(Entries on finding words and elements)
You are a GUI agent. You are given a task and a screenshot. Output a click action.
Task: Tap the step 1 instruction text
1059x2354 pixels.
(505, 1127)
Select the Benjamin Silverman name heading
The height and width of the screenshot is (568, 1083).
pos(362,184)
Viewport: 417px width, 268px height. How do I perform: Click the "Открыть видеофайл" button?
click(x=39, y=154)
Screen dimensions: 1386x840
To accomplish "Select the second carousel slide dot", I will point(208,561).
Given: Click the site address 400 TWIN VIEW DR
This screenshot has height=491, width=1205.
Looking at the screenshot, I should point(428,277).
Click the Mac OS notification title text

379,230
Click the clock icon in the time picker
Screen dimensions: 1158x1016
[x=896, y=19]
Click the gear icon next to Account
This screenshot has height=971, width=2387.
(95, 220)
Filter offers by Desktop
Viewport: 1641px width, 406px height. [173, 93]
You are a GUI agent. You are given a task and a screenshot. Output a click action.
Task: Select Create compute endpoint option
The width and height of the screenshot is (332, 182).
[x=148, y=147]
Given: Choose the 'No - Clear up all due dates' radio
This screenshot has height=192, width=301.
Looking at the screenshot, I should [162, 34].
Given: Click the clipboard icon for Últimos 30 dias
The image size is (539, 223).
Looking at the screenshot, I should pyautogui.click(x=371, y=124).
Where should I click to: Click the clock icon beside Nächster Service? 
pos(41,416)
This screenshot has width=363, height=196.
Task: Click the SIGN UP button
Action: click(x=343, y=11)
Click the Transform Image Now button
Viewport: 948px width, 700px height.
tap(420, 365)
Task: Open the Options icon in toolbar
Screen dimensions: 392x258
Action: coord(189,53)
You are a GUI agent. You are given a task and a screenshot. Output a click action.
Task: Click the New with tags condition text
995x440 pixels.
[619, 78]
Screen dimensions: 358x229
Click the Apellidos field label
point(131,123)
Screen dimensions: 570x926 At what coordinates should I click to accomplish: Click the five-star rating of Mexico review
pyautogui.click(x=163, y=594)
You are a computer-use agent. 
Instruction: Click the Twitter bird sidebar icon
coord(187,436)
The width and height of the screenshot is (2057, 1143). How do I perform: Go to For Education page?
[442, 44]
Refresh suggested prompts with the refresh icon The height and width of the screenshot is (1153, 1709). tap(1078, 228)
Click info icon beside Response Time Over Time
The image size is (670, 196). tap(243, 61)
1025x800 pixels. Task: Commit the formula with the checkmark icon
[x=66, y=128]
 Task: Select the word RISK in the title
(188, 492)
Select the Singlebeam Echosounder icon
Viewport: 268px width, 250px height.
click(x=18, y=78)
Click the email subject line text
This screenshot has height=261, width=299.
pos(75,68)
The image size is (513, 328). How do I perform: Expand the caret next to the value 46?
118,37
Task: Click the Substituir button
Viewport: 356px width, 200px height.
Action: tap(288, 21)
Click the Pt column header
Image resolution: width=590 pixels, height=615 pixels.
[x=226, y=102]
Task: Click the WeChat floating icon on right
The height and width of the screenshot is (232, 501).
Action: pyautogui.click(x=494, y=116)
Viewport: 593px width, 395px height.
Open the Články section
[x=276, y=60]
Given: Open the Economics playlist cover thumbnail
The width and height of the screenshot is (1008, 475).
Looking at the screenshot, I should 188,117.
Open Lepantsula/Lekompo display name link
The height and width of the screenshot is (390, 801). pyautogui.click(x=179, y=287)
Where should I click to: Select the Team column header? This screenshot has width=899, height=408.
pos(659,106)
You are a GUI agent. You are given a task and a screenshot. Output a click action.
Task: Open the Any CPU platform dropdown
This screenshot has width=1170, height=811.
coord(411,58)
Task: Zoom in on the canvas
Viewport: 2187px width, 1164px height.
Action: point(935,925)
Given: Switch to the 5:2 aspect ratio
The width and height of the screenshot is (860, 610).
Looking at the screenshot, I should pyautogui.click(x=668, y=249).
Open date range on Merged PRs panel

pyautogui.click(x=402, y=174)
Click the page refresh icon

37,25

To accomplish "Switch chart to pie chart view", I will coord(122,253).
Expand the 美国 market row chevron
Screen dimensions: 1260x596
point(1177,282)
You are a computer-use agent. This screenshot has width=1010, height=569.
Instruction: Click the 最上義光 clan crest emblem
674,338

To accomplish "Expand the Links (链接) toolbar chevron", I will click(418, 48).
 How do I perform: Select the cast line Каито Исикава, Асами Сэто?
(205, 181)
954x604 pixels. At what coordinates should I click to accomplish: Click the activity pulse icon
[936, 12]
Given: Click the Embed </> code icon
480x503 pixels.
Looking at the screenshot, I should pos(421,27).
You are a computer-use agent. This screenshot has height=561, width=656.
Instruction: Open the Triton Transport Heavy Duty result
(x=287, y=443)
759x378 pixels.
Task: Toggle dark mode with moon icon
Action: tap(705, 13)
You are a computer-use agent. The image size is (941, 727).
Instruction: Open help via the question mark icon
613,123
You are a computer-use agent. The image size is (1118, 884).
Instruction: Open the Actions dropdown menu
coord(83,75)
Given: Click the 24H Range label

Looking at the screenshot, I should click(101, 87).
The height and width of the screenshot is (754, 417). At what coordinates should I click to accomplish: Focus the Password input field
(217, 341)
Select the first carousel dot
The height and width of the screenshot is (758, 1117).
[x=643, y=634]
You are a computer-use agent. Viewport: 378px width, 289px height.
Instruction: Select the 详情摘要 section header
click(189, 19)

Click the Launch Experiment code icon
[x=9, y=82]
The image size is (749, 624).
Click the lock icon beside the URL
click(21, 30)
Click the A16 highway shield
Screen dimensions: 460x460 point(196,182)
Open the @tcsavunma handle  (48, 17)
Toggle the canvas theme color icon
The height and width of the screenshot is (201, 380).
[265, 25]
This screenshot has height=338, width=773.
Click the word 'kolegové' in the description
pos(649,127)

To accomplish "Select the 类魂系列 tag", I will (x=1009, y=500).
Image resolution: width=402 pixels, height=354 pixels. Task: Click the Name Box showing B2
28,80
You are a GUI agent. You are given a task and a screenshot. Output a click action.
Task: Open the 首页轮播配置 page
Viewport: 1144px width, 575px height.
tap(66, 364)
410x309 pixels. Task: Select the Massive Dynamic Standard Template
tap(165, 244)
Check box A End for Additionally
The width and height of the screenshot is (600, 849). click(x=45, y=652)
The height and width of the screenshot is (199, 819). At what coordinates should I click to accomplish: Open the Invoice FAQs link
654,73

**WHAT THIS TASK INVOLVES:** Edit the entries so that "Transform Image Now" becomes "Convert Image Now" and everything else stays the same.

**TASK RESPONSE:**
You are a GUI agent. You are given a task and a screenshot. Output a click action.
Task: Tap the step 1 instruction text
1059x2354 pixels.
(505, 1127)
Select the Benjamin Silverman name heading
The height and width of the screenshot is (568, 1083).
pos(362,184)
Viewport: 417px width, 268px height. How do I perform: Click the "Открыть видеофайл" button?
click(x=39, y=154)
Screen dimensions: 1386x840
To accomplish "Select the second carousel slide dot", I will point(208,561).
Given: Click the site address 400 TWIN VIEW DR
This screenshot has height=491, width=1205.
Looking at the screenshot, I should point(428,277).
Click the Mac OS notification title text

379,230
Click the clock icon in the time picker
Screen dimensions: 1158x1016
[x=896, y=19]
Click the gear icon next to Account
This screenshot has height=971, width=2387.
(95, 220)
Filter offers by Desktop
Viewport: 1641px width, 406px height. [173, 93]
You are a GUI agent. You are given a task and a screenshot. Output a click action.
Task: Select Create compute endpoint option
The width and height of the screenshot is (332, 182).
[x=148, y=147]
Given: Choose the 'No - Clear up all due dates' radio
This screenshot has height=192, width=301.
Looking at the screenshot, I should [162, 34].
Given: Click the clipboard icon for Últimos 30 dias
The image size is (539, 223).
Looking at the screenshot, I should pyautogui.click(x=371, y=124).
Where should I click to: Click the clock icon beside Nächster Service? 
pos(41,416)
This screenshot has width=363, height=196.
Task: Click the SIGN UP button
Action: click(x=343, y=11)
Click the Convert Image Now button
Viewport: 948px width, 700px height.
tap(420, 365)
Task: Open the Options icon in toolbar
Screen dimensions: 392x258
Action: coord(189,53)
You are a GUI agent. You are given a task and a screenshot. Output a click action.
Task: Click the New with tags condition text
995x440 pixels.
[619, 78]
Screen dimensions: 358x229
Click the Apellidos field label
point(131,123)
Screen dimensions: 570x926 At what coordinates should I click to accomplish: Click the five-star rating of Mexico review
pyautogui.click(x=163, y=594)
You are a computer-use agent. 
Instruction: Click the Twitter bird sidebar icon
coord(187,436)
The width and height of the screenshot is (2057, 1143). How do I perform: Go to For Education page?
[442, 44]
Refresh suggested prompts with the refresh icon The height and width of the screenshot is (1153, 1709). tap(1078, 228)
Click info icon beside Response Time Over Time
The image size is (670, 196). tap(243, 61)
1025x800 pixels. Task: Commit the formula with the checkmark icon
[x=66, y=128]
 Task: Select the word RISK in the title
(188, 492)
Select the Singlebeam Echosounder icon
Viewport: 268px width, 250px height.
click(x=18, y=78)
Click the email subject line text
This screenshot has height=261, width=299.
pos(75,68)
The image size is (513, 328). How do I perform: Expand the caret next to the value 46?
118,37
Task: Click the Substituir button
Viewport: 356px width, 200px height.
Action: tap(288, 21)
Click the Pt column header
Image resolution: width=590 pixels, height=615 pixels.
[x=226, y=102]
Task: Click the WeChat floating icon on right
The height and width of the screenshot is (232, 501).
Action: pyautogui.click(x=494, y=116)
Viewport: 593px width, 395px height.
Open the Články section
[x=276, y=60]
Given: Open the Economics playlist cover thumbnail
The width and height of the screenshot is (1008, 475).
Looking at the screenshot, I should 188,117.
Open Lepantsula/Lekompo display name link
The height and width of the screenshot is (390, 801). pyautogui.click(x=179, y=287)
Where should I click to: Select the Team column header? This screenshot has width=899, height=408.
pos(659,106)
You are a GUI agent. You are given a task and a screenshot. Output a click action.
Task: Open the Any CPU platform dropdown
This screenshot has width=1170, height=811.
coord(411,58)
Task: Zoom in on the canvas
Viewport: 2187px width, 1164px height.
Action: point(935,925)
Given: Switch to the 5:2 aspect ratio
The width and height of the screenshot is (860, 610).
Looking at the screenshot, I should pyautogui.click(x=668, y=249).
Open date range on Merged PRs panel

pyautogui.click(x=402, y=174)
Click the page refresh icon

37,25

To accomplish "Switch chart to pie chart view", I will coord(122,253).
Expand the 美国 market row chevron
Screen dimensions: 1260x596
point(1177,282)
You are a computer-use agent. This screenshot has width=1010, height=569.
Instruction: Click the 最上義光 clan crest emblem
674,338

To accomplish "Expand the Links (链接) toolbar chevron", I will click(418, 48).
 How do I perform: Select the cast line Каито Исикава, Асами Сэто?
(205, 181)
954x604 pixels. At what coordinates should I click to accomplish: Click the activity pulse icon
[936, 12]
Given: Click the Embed </> code icon
480x503 pixels.
Looking at the screenshot, I should pos(421,27).
You are a computer-use agent. This screenshot has height=561, width=656.
Instruction: Open the Triton Transport Heavy Duty result
(x=287, y=443)
759x378 pixels.
Task: Toggle dark mode with moon icon
Action: tap(705, 13)
You are a computer-use agent. The image size is (941, 727).
Instruction: Open help via the question mark icon
613,123
You are a computer-use agent. The image size is (1118, 884).
Instruction: Open the Actions dropdown menu
coord(83,75)
Given: Click the 24H Range label

Looking at the screenshot, I should click(101, 87).
The height and width of the screenshot is (754, 417). At what coordinates should I click to accomplish: Focus the Password input field
(217, 341)
Select the first carousel dot
The height and width of the screenshot is (758, 1117).
[x=643, y=634]
You are a computer-use agent. Viewport: 378px width, 289px height.
Instruction: Select the 详情摘要 section header
click(189, 19)

Click the Launch Experiment code icon
[x=9, y=82]
The image size is (749, 624).
Click the lock icon beside the URL
click(21, 30)
Click the A16 highway shield
Screen dimensions: 460x460 point(196,182)
Open the @tcsavunma handle  (48, 17)
Toggle the canvas theme color icon
The height and width of the screenshot is (201, 380).
[265, 25]
This screenshot has height=338, width=773.
Click the word 'kolegové' in the description
pos(649,127)

To accomplish "Select the 类魂系列 tag", I will (x=1009, y=500).
Image resolution: width=402 pixels, height=354 pixels. Task: Click the Name Box showing B2
28,80
You are a GUI agent. You are given a task and a screenshot. Output a click action.
Task: Open the 首页轮播配置 page
Viewport: 1144px width, 575px height.
tap(66, 364)
410x309 pixels. Task: Select the Massive Dynamic Standard Template
tap(165, 244)
Check box A End for Additionally
The width and height of the screenshot is (600, 849). click(x=45, y=652)
The height and width of the screenshot is (199, 819). At what coordinates should I click to accomplish: Open the Invoice FAQs link
654,73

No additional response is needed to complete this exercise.